→ Set of tasks:
a: Copy the Sandler film passage between "PhotoObjects.net/PhotoObjects.net/Getty Images" and "to the belly.", inclusive.
b: Carry on the Sandler film passage from the point where it stops.

PhotoObjects.net/PhotoObjects.net/Getty Images
Jupiterimages/liquidlibrary/Getty Images/ Robin Marchant/Getty Images Entertainment/Getty Images


Original title: The Familymoonpole
Drunktarded
Shot in a single night on Super 8, a disguised Sandler wanders LA's Skid Row talking in his baby voice and provokes people into fights by shitting on their shoes. At the end of the film, the number of people who take a swing at him is tallied against the number who say "Aw, sorry, buddy, I didn't realize." Critics praised the actor's commitment to the experiment, including taking seven stab wounds to the belly.
Grown Ups 5: Face Fuck Mash
Written by Sandler and directed by Lars von Trier, this "Kafkaesque gasp for help from the maw of madness" reunites the gang when Sandler's Lenny Feder wakes to find himself part of the mysterious Experiment 12. After strangling a glassy-eyed child with her own intestines for a sip of water, Feder tears through the walls imprisoning him, only to find that it's all being conducted by the mysterious Dr. Reldnas, who is a splinter of Feder's personality. David Spade's corpse cameos as the body of Marcus Higgins and reappears later in heavy makeup playing "Kris Roq," a talented comedian trapped in the room with Feder. Critics still dispute exactly what happens during the film's finale, a 7.5-minute sequence in which the camera is knocked to the ground, and all we hear are muffled sounds of a struggle, followed by the sound of someone being devoured alive as a voice chants in Latin.

→ Data for analysis:

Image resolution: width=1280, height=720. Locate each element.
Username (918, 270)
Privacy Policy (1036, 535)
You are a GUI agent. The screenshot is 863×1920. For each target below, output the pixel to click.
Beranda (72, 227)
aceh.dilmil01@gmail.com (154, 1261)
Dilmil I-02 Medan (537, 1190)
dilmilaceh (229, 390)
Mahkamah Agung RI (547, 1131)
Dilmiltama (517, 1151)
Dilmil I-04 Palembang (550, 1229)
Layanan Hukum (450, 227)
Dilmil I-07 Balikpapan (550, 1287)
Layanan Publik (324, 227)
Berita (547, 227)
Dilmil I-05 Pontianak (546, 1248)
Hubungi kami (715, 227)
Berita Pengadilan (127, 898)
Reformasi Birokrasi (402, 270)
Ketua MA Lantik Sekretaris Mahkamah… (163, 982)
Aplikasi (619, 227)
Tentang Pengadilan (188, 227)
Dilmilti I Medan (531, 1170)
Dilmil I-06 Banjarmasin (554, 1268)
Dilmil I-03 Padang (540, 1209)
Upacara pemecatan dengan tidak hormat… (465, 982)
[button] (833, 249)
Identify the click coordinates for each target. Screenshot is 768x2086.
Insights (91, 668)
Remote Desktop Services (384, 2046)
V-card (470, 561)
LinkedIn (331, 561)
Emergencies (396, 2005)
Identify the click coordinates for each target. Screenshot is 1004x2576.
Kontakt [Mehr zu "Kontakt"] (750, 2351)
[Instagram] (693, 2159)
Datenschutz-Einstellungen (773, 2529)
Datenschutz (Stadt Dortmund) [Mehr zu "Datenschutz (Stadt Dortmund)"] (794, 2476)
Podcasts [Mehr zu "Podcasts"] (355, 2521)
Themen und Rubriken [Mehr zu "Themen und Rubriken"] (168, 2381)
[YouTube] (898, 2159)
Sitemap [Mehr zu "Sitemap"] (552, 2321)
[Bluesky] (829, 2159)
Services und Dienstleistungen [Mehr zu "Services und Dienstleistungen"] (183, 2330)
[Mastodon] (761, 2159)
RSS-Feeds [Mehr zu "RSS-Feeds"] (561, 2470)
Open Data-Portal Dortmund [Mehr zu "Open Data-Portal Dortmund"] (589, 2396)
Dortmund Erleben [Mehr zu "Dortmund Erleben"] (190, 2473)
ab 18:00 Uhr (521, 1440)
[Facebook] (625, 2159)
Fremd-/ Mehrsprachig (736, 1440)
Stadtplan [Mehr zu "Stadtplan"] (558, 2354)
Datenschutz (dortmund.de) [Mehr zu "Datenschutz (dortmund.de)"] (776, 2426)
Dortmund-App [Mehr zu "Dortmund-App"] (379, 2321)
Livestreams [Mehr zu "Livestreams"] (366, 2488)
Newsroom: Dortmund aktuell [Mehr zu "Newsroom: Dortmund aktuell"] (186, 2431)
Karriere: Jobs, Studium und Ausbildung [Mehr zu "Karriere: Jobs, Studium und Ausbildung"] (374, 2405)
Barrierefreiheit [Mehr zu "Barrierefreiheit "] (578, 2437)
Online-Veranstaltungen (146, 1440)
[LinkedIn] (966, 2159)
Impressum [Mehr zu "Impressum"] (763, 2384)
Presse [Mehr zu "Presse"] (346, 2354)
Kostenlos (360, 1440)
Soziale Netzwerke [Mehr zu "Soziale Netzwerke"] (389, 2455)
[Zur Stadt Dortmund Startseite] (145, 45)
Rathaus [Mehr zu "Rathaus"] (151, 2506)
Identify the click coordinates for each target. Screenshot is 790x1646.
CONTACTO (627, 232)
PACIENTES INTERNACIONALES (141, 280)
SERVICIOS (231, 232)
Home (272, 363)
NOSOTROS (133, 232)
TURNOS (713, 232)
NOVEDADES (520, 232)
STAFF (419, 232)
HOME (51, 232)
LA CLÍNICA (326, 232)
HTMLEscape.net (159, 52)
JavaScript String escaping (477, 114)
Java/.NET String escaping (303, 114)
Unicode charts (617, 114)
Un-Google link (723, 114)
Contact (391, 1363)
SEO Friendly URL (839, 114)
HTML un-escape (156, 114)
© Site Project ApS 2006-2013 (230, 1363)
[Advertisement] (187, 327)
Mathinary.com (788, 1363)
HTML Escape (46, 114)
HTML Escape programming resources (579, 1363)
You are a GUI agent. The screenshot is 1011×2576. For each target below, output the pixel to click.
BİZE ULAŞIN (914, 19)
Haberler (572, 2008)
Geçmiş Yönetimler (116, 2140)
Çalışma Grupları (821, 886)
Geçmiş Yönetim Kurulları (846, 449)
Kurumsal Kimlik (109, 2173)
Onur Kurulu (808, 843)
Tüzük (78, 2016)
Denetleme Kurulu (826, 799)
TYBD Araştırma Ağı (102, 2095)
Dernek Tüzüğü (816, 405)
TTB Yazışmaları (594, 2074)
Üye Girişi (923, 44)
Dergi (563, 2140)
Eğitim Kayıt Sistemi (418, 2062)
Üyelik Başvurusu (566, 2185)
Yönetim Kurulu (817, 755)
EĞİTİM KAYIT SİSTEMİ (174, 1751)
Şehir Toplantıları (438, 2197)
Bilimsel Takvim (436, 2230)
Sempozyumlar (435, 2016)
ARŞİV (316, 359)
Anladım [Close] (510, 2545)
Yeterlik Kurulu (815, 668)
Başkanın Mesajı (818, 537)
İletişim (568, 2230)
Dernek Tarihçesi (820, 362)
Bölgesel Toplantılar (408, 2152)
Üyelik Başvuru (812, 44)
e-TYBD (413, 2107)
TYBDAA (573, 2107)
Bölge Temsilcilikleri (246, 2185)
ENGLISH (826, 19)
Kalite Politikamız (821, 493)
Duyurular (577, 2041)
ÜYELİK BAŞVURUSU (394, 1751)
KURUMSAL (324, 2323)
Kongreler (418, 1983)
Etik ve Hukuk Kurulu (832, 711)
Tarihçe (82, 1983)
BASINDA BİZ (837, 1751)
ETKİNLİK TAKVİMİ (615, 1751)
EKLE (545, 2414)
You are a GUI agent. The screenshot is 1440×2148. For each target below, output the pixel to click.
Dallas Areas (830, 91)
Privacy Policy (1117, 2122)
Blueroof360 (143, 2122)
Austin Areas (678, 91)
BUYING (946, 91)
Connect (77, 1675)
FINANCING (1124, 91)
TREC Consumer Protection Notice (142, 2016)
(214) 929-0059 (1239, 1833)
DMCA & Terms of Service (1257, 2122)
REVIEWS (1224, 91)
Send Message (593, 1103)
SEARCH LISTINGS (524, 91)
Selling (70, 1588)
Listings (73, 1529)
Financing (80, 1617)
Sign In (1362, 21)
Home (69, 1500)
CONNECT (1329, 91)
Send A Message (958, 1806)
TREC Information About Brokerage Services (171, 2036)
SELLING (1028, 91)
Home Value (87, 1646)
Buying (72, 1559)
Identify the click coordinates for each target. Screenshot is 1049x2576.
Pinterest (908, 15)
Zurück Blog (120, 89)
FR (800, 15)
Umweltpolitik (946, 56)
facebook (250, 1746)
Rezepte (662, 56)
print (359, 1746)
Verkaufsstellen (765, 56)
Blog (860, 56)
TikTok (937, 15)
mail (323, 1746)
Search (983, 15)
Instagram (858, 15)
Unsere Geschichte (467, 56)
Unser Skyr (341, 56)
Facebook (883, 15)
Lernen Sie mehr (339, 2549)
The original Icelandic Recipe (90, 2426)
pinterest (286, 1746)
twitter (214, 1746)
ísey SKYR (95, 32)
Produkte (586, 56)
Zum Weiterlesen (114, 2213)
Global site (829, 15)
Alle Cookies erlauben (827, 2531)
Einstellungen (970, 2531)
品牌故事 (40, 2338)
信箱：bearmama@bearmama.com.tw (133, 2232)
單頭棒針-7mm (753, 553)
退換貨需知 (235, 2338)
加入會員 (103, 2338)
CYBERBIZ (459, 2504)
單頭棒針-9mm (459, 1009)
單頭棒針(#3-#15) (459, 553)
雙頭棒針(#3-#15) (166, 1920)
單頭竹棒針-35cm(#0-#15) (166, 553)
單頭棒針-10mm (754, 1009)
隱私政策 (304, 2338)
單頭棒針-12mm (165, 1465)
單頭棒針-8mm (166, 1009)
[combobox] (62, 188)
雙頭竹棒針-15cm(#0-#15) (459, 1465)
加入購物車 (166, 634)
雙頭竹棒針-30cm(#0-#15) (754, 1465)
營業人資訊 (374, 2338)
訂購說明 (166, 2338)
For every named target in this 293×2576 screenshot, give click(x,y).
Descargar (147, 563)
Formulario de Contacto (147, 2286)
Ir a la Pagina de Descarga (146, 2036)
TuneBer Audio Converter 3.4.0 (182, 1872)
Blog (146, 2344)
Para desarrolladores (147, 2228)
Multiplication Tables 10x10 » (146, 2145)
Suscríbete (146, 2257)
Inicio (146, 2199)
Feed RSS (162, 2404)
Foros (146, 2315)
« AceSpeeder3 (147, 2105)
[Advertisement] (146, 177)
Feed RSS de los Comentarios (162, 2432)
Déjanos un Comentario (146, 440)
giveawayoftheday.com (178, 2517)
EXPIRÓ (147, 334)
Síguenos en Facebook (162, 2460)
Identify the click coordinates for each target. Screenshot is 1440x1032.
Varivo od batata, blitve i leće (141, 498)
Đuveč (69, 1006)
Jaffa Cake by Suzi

→ Answers:
a:
PhotoObjects.net/PhotoObjects.net/Getty Images
Jupiterimages/liquidlibrary/Getty Images/ Robin Marchant/Getty Images Entertainment/Getty Images


Original title: The Familymoonpole
Drunktarded
Shot in a single night on Super 8, a disguised Sandler wanders LA's Skid Row talking in his baby voice and provokes people into fights by shitting on their shoes. At the end of the film, the number of people who take a swing at him is tallied against the number who say "Aw, sorry, buddy, I didn't realize." Critics praised the actor's commitment to the experiment, including taking seven stab wounds to the belly.

b:
Chuck and Larry: The Omega Ultimatum
Now that robots and humans are legally allowed to marry, Chuck and Larry admit that they're just big, flaming gaybags for each other and shouldn't have to hide that to be happy.

Legacy

In an interview last year at the Omegacron Honors, Sandler reflected on a career spent enriching the lives of others with laughter:
"After my dominatrix died, I sat down to cheer myself up with some light fare, a family-friendly comedy. It turned out I was watching Blended, a film I was apparently in. Seeing an amazing actress like Drew Barrymore, who's been used by the system since day one, only to cobble herself back together ... seeing a talent like that sleepwalk through this job, the meaninglessness of it all really hits you like a faceful of French onion soup.
"That was when I realized that a man of my means -- a legitimately funny comedian who could realize any vision, no matter how far-fetched -- can you imagine if I had actually wasted my once-per-generation chance to pursue my talent and craft? What a stain that would be on my very existence?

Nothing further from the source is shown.